I've had that happen as well. I must admit I, I haven't, maybe I should have, I've never actually said to somebody, I really don't think you should be doing this. That would be awkward, wouldn't it?
It depends. It depends, I suppose, if they're ones that really want to carry on or not. Usually you say, I'm not sure.
I'm, are you, are you getting the benefit, you're not really getting the benefit, are you? And they say, no, do you wanna stop? Yeah.
But, you know, and it's a sort of discussion, mutual discussion. I think just, another question that's come in, which it sort of ties in with the the questions around monitoring that we, we just had. How often do you recommend that samples are sent off to a good lab for quality control to check accuracy of their tests?

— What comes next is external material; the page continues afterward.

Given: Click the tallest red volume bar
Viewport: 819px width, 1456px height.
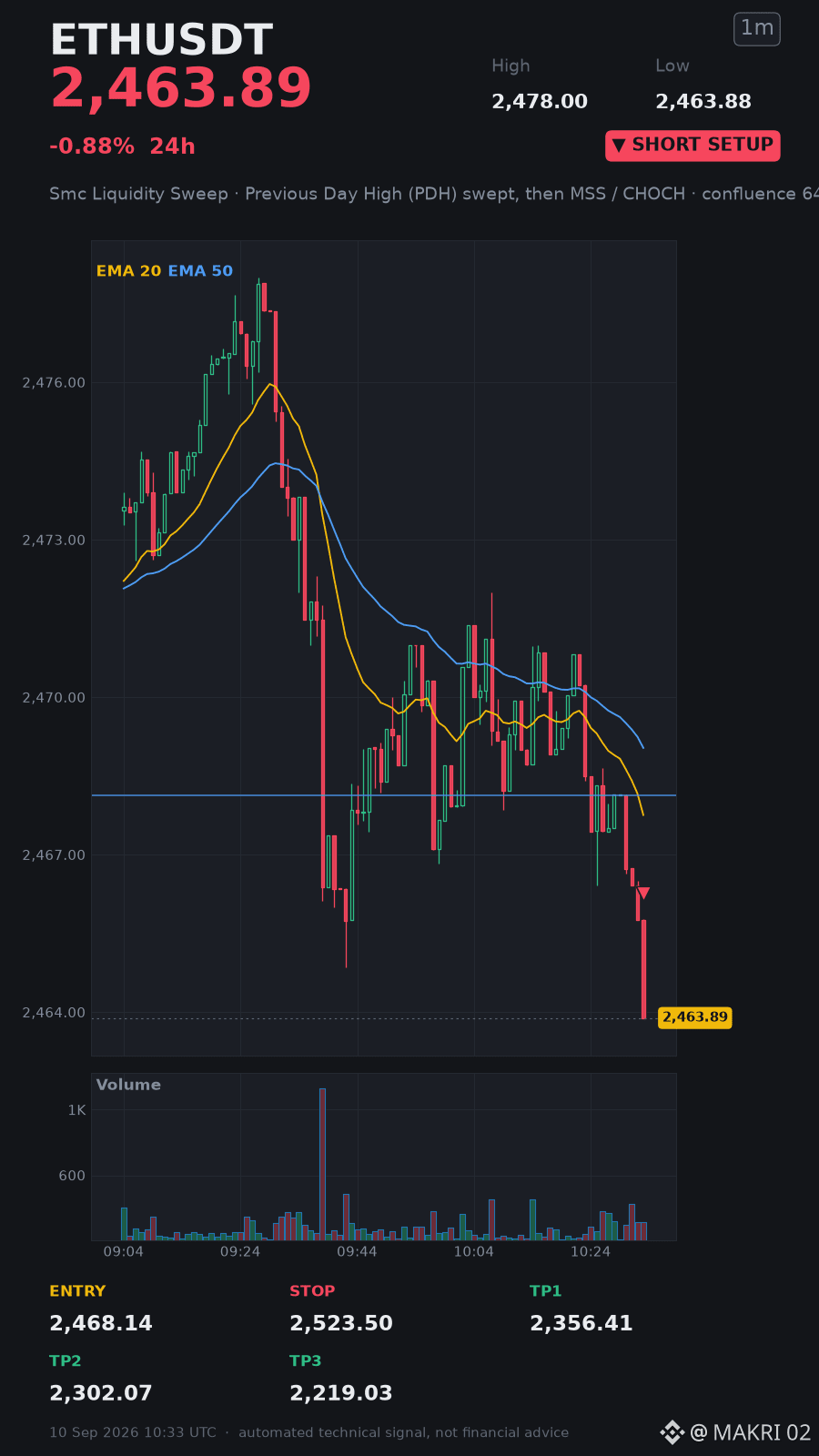Looking at the screenshot, I should coord(322,1164).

You mentioned this during the presentation, but do you have a set, a set frequency for doing this? No, I don't, and I probably should. But definitely when people say I'm getting recurrent cases, then we, we will check those.
We probably should send just a handful of . Regularly, but I must admit I'm a little bit more haphazard than that. So we tend to send off, the, the problem ones just to see what they are.

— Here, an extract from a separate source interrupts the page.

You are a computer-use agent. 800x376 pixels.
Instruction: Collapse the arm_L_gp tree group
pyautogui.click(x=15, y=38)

OK. And another one that's linked, I suppose, into the high sell count cows. But do you, do you see on-farm culture possibly being used for cull decisions, particularly regarding staff or for high sell count cows, i.e., conducting, the culture before serving?
Do you think there's any benefit there? Yeah, I mean, some of these, some of these systems are, I, I didn't really talk about that because it was getting too complicated. Some of these systems have ways of identifying Staph aureus, and they sort of, you can train the farmer to spot Staph aureus.

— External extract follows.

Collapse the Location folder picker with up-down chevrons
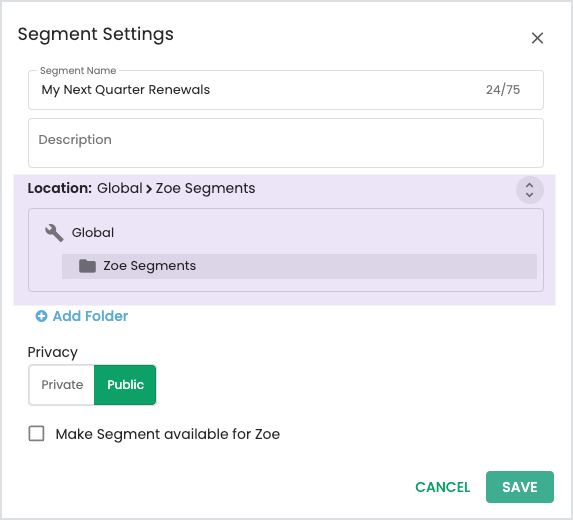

So it's, it's a possibility, if you've got someone very keen. Usually I would just recommend using an accredited lab for things like that. But some of those systems do have the ability to do that.
But your, your, your rate of, of, finding stuff always in a subclinical cow is, is, is, as I already said, it's gonna be disappointing, so. I don't know how, how accurate that would be. OK, so maybe one not to to pin all your, all your hopes on, but maybe is in conjunction with other, other things.
Yeah. OK, we're gonna finish up with a final question from Tom. If predominantly gramme negative cases, from routine surveillance bacteriology, are results from on-farm culture sufficiently better than just treating everything with NSAID without culture to justify cost and labour of on-farm culture?
Yeah, that's, that's a good question. I mean, we, we've had a farm that's actually done that, I think, with, with success. But you, I'm just a little bit nervous because things can change.
And if things do change and you miss it, you've suddenly got a big problem where before you had a small problem. So, You you'd have to be confident that it was all gramme positives and it probably isn't, isn't going to be, but certainly . It, it's been done.
But you still need to do some form of monitoring, so you can't just, you can't just say, oh we're gonna save all that money on on-farm culture because you still really need, that's quite an extreme thing to do, so you need to be monitoring it quite actively. OK, that's brilliant. OK, and that brings us to the to the end of our questions.
We've managed to get through an awful lot of questions there. So thank you, thank you very much. And it was absolutely great presentation, loads of practical content there, and we've had some fantastic feedback coming in, people saying, great presentations, thanks, a really thorough overview of, going into all the detail about on-farm culture.
So, thank you very much, again, Rachel. And to everybody who's listening, we really look forward to you joining us again for the next BCVA webinar. We are holding them, every 2 weeks at the moment.
The next one is on the big data revolution and the cattle bets, and we've got Chris Hudson from Nottingham University joining us for that. So we really hope to, see many of you, coming in and joining us again in two weeks' time. But in the meantime, thank you very much, Rachel, once again, for a great presentation, and to everybody who's been listening, thank you, good night, and stay safe.